During the roundtable, the Governor spoke with local officials about the $72 million school safety package he filed last month, which was the result of input from many stakeholders, including several superintendents and mental health experts that participated in today’s discussion. The Administration started working on the safety initiatives immediately after the Parkland, Florida school shooting that killed 17 students and teachers in February. The roundtable was also an opportunity for school officials and local law enforcement to have an open dialogue about school safety, and discuss what they are doing locally to keep students safer.
“These proposals will allow schools to hire additional mental health professionals to increase support for our students, while also making important security upgrades,” said Governor Charlie Baker. “We look forward to working with the Legislature to enact this package to make the Commonwealth’s schools safer.”
“Through access to new school safety training resources, we can teach students and teachers to better recognize potential threats,” said Lt. Governor Karyn Polito. “By working together, we can all ensure safer places for our kids to grow and learn.”

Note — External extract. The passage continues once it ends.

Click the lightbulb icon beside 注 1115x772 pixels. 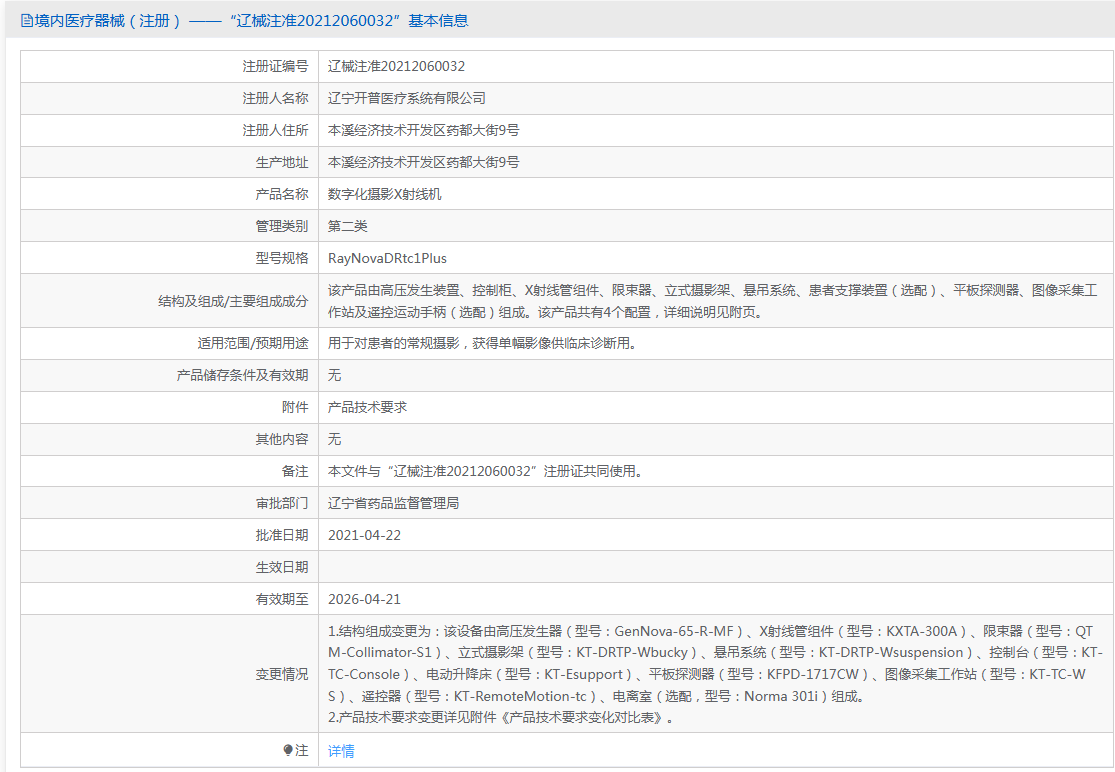[288, 750]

Governor Baker proposed a wide-ranging $72 million package to make school security upgrades, hire additional mental health professionals and train first responders to better handle threats within schools. The proposal includes $40 million in additional aid to school districts to hire social workers, mental health counselors and psychologists, and $20 million in matching state grants for security and communications upgrades in K-12 schools and public colleges and universities.

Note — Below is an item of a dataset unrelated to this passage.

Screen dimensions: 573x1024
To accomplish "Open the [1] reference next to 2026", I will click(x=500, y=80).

“The sad reality is that we have to think about protecting our students and teachers from the threat of gun violence in the classroom. By strengthening student supports, as well as upgrading security measures and training for school personnel, we hope to reduce the possibility that we could experience a tragedy like other communities across the country have suffered,” Education Secretary James Peyser said. “I am very grateful for the expertise and insights of the school superintendents and public safety officials that helped us develop these very important initiatives.”
“Our schools face increasing challenges with changing dynamics in our society. Most importantly, our first priority is to provide for the safety and well-being of our students,” said Tom Scott, executive director of the Massachusetts’ Association of School Superintendents. “School superintendents are most appreciative that the Governor has responded to our concerns that increased mental health and security measures are essential needs in our schools today.”
“Efforts to address school safety must also include strengthening behavioral health services for our youth,” said Health and Human Services Secretary Marylou Sudders. “Governor Baker’s proposal increases behavioral health treatment, coordination and prevention efforts in schools throughout the Commonwealth by providing increased aid to school districts to hire additional social workers, mental health counselors and psychologists.”
“Massachusetts’ strong gun laws mean we have one of the lowest rates of gun violence in the nation, but there is always more that we can do to reduce the chances that students in our schools will fall victim to such a sickening event,” said Secretary of Public Safety and Security Daniel Bennett. “Governor Baker’s proposal would enhance the safety of our students by providing grants to improve security in school buildings, as well as giving educators, health officials, and first responders the training they would need in an active shooter situation.”
“Prioritizing students’ health, wellbeing and safety is essential to ensure we provide our teachers with thriving learning environments and Governor Baker gets that,” said Elementary and Secondary Commissioner Jeff Riley. “The resources he has proposed for schools are carefully targeted to have the most beneficial result for our school communities – teachers, students and their families.”
The package also includes:
Under the legislation, each superintendent would report annually to the Department of Secondary and Elementary confirming whether they have a multi-hazard evacuation plan in place, as required by state law. In addition, they would report on any trainings, exercises, or simulations related to the plan that were conducted in the prior year.